Met enige trots laat labmanager Jelle Boomstra een paar produkten zien van de 3D-printers uit zijn 'fablab'; het Utrechtse ProtoSpace. Een felgekleurde designvaas en een mini-Eiffeltoren van kunststof. Ze zijn helder van kleur en overduidelijk opgebouwd uit sliertjes op elkaar gedrapeerd polymeer. Uit een ander apparaat komen objecten van iets dat op ruw aardewerk lijkt. Een stukje maliënkolder met gevlochten schakels en een mini-modelhuis inclusief ingerichte kamers en poppetjes. Ook deze hebben kleur, zij het een beetje grauw door het mengen met het composiet waar het van is gemaakt.
De techniek mag dan nog zijn beperkingen hebben zoals je kunt zien aan de objecten die het apparaat produceert, het simpele feit dat een tastbaar driedimensionaal ding uit een printer rolt die eerder enkel tekst en beelden op papier kon zetten is zo bijzonder dat de meeste mensen ervan onder de indruk zijn, zegt Boomstra. 'Vergelijk het met een digitale foto van vijftien jaar geleden. Die vonden we toen ook spectaculair, terwijl er eigenlijk alleen maar gekleurde vierkantjes op papier stonden.'
Poeder of sliertjes
Grofweg zijn er twee soorten technieken voor 3D-printen, ieder met talloze variaties.
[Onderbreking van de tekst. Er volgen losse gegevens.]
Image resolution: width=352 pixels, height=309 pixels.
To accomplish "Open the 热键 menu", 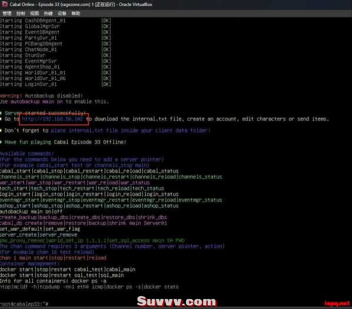I will tap(48, 14).
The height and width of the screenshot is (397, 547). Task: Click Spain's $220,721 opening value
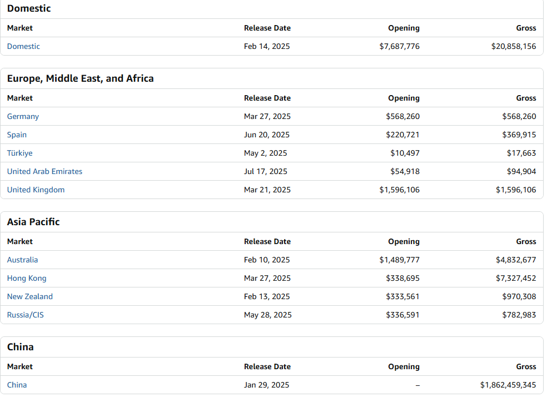point(402,135)
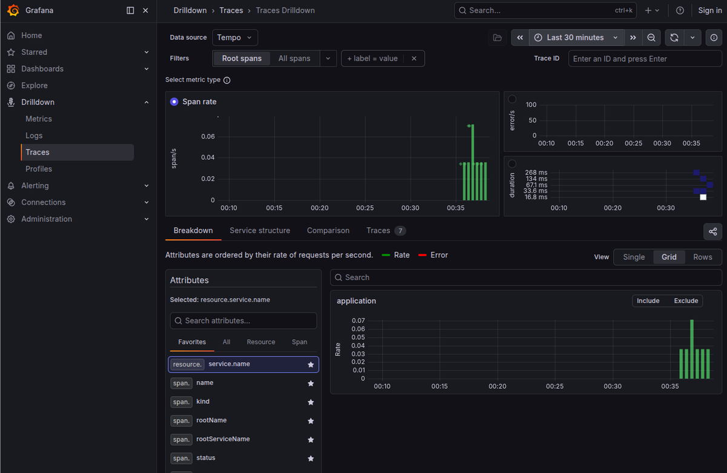The height and width of the screenshot is (473, 727).
Task: Open the Traces tab with count 7
Action: [x=386, y=231]
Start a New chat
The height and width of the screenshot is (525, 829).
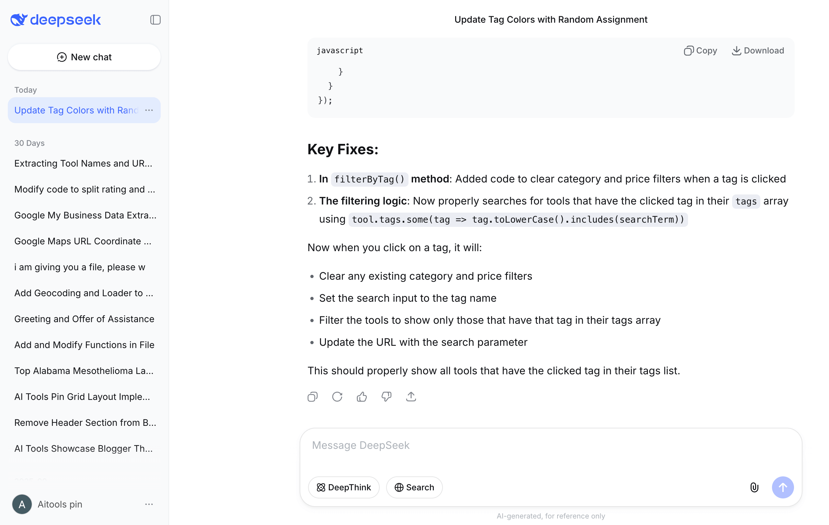click(x=84, y=57)
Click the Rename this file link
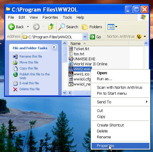This screenshot has height=152, width=153. [x=31, y=56]
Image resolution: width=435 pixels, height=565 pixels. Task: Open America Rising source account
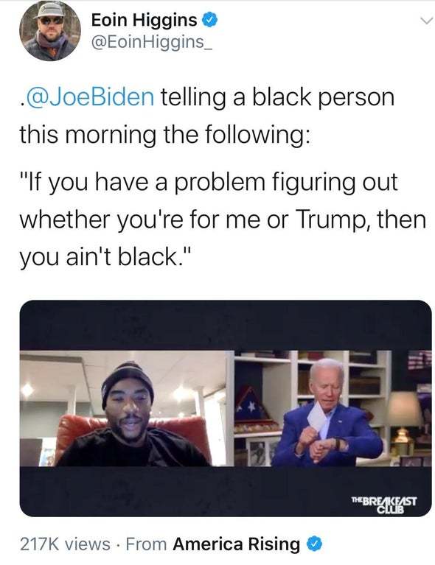point(236,544)
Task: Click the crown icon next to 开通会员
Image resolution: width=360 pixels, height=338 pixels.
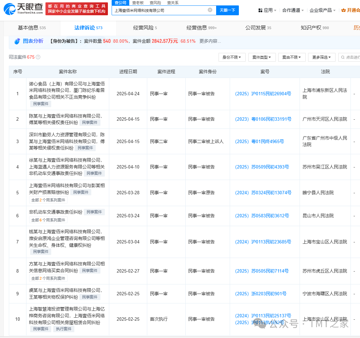Action: tap(343, 11)
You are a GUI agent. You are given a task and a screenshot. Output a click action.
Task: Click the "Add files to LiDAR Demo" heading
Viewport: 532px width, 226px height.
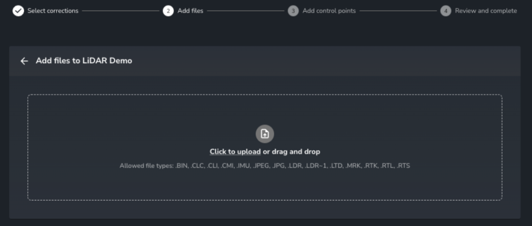pos(84,61)
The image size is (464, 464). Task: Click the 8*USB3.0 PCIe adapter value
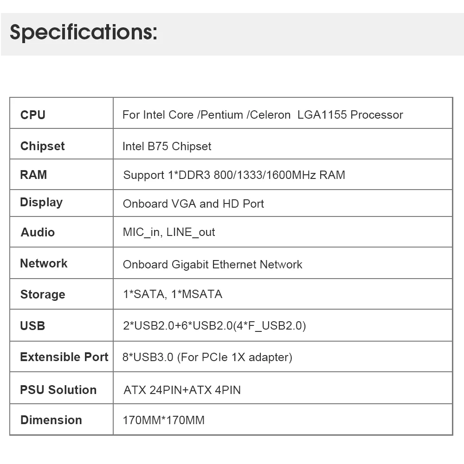[x=207, y=357]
De eerste is gebaseerd op het aan elkaar plakken van materiaal uit een groot reservoir. Bijvoorbeeld een bak met poeder waarop een printerkop een bindmiddel spuit. Het poeder verhardt op de gewenste plaatsen. Vervolgens wordt een nieuwe laag poeder aangebracht en de printerkop spuit een nieuwe laag. In plaats van poeder kun je ook een vloeibaar polymeer gebruiken dat met (UV-)licht laag voor laag wordt uitgehard. Of een metaalpoeder dat met een laser wordt gesinterd. De resolutie van deze printers ligt zo rond de 50 micrometer (een twintigste van een millimeter).
De tweede soort printer is gebaseerd op het laag voor laag spuiten van materiaal, meestal gesmolten polymeer. Bijna alle zelfbouwmachines werken volgens dit principe. Nadeel is dat je materiaal een drager nodig heeft en je dus geen overhangende delen of losse schakels van een ketting kunt printer hiermee. Je kunt fijne details printen maar de laagdikte is afhankelijk van de opening van de spuitmond voor het polymeer, typisch zo'n halve millimeter doorsnee tot kleiner dan een tiende millimeter.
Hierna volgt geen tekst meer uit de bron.